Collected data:
***

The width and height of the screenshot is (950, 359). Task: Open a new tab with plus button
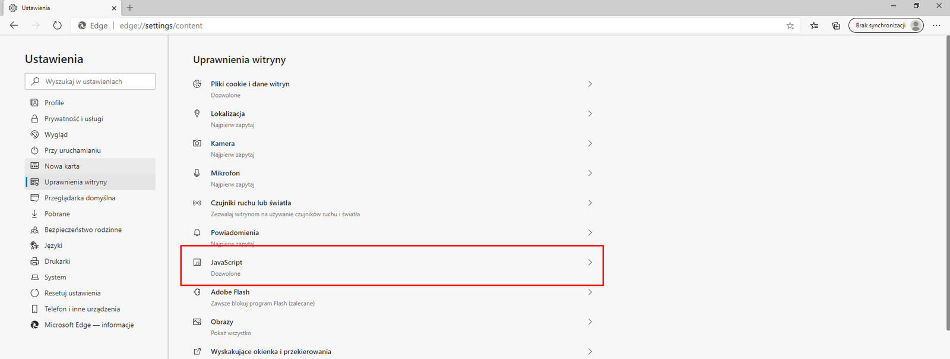pyautogui.click(x=130, y=8)
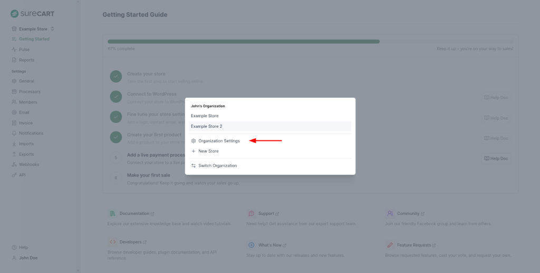Screen dimensions: 540x273
Task: Click the Switch Organization arrows icon
Action: pos(194,166)
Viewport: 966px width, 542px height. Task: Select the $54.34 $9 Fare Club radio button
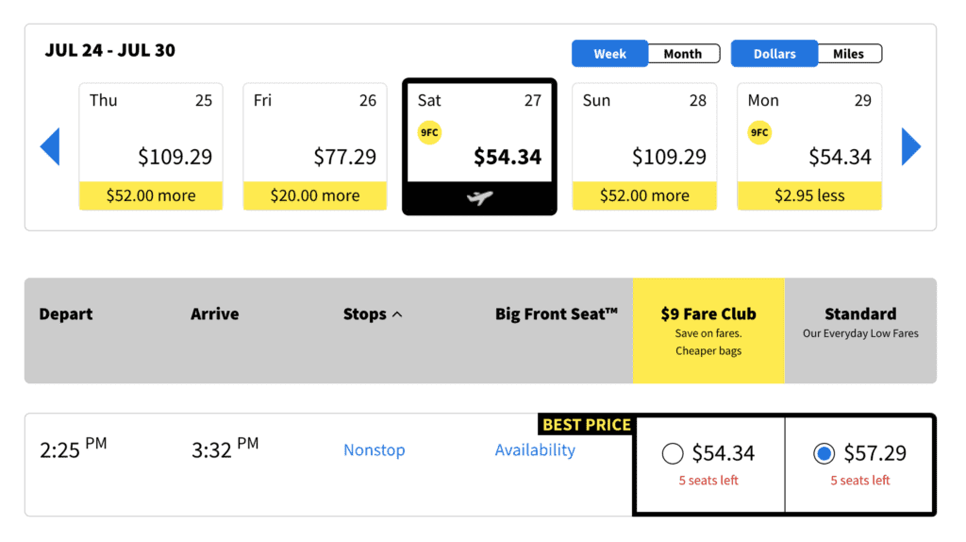[673, 454]
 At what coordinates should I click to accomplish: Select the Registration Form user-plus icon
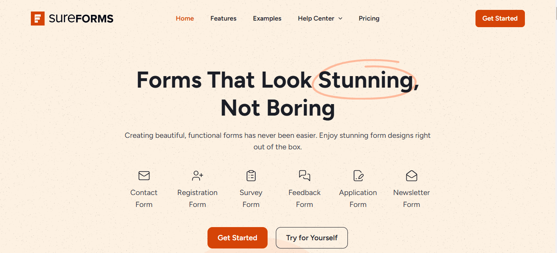click(198, 176)
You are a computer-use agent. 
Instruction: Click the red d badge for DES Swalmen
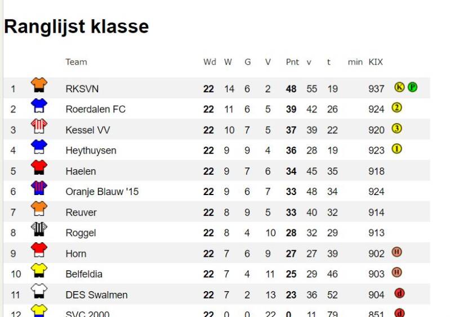pyautogui.click(x=399, y=293)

***

Problem to work on:
The response should contain every record above exactly as written, and none of the pictures.

Written answer:
The width and height of the screenshot is (950, 359). Task: Open a new tab with plus button
pyautogui.click(x=130, y=8)
Screen dimensions: 540x273
Task: Click the Switch Organization arrows icon
Action: pos(194,166)
Viewport: 966px width, 542px height. Task: Select the $54.34 $9 Fare Club radio button
[673, 454]
 At what coordinates should I click to accomplish: Select the Registration Form user-plus icon
click(198, 176)
You are a computer-use agent. 
Instruction: Click the red d badge for DES Swalmen
pyautogui.click(x=399, y=293)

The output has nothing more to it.